Actin is a cytoskeletal protein found in all eukaryotic cells. It is involved in cellular motility and cytokinesis and is essential for processes such as defense against microorganisms and for cancer cells to spread as metastases. Actin binds ATP in physiological conditions and hydrolyzes it to ADP after polymerizing into microfilaments. ADF/cofilin is one of the key actin-binding proteins and is required for the rapid actin turnover necessary in cell motility. It functions by taking advantage of the ATP/ADP gradient in actin filaments by associating with the older parts of actin filaments to depolymerize filaments by binding with 100 fold higher affinity to ADP-actin than to ATP-actin. ADF/cofilin also binds monomeric ADP-actin more strongly than ATP-actin and inhibits nucleotide exchange.
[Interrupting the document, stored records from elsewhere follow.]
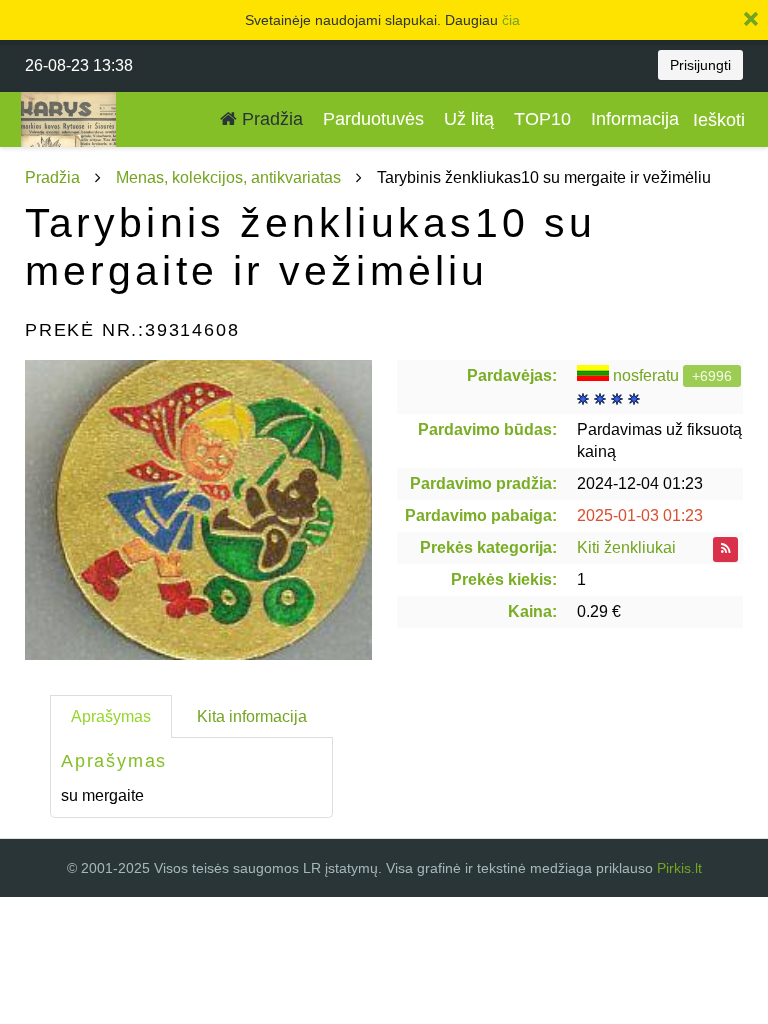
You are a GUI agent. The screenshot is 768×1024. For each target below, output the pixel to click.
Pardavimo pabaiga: (481, 515)
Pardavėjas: (512, 375)
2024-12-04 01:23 (640, 483)
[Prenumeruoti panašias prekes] (725, 549)
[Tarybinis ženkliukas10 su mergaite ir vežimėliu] (198, 510)
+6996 (712, 376)
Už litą (469, 119)
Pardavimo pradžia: (483, 483)
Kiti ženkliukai (626, 547)
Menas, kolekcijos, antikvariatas (228, 177)
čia (511, 20)
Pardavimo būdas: (487, 429)
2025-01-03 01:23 (640, 515)
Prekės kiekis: (504, 579)
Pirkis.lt (679, 868)
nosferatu (646, 375)
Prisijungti (700, 65)
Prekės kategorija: (488, 547)
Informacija (635, 119)
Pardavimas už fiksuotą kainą (659, 440)
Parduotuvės (373, 119)
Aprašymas (111, 716)
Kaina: (532, 611)
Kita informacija (252, 716)
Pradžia (270, 119)
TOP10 (542, 119)
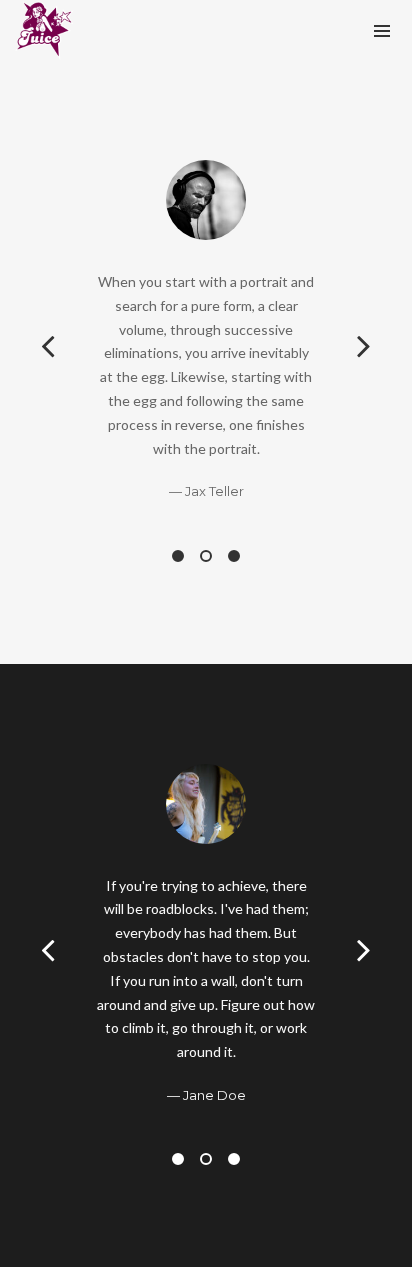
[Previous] (48, 344)
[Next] (364, 344)
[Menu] (382, 30)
However, the structural mechanisms for these processes are a mystery as a crystal structure is not available for the actin-cofilin complex. Yet, ADF/cofilin binds actin through an ADF homology (ADF-H) domain, which is also found in other actin-binding proteins, such as twinfilin, and a structure of the complex of ATP-actin with the C-terminal ADF-H domain of twinfilin was recently determined. We are using the crystal structure of the actin-Twf-C complex to simulate the interaction of ADF/cofilin with ADP-actin and ATP-actin through molecular dynamics simulations and to examine conformational changes that may explain the mechanisms for ADF/cofilin inhibition of nucleotide exchange as well as the stronger affinity for ADP-actin. Thus far we have run a 2 ns simulation of the Twf-C-actin complex with ATP. Surprisingly, in this simulation the adenine ring of ATP underwent a large ring flip even though in simulations of monomeric ATP-actin the ATP is extremely stable. This result was unexpected since a similar ring flip was previously seen in ADP-Arp3 (actin-related protein 3), but in this case the nucleotide was being released. Experimentally, however, ADF/cofilin prevents nucleotide release. It may be possible that the ATP is actually going into a more stable conformation. We are working on running the simulation for a longer time as well as replacing ADP into the complex. Analyzing ADF/cofilin’s contributions to cell motility through computational biology may help us understand its roles in apoptosis and several diseases, such as Alzheimer’s and cancer.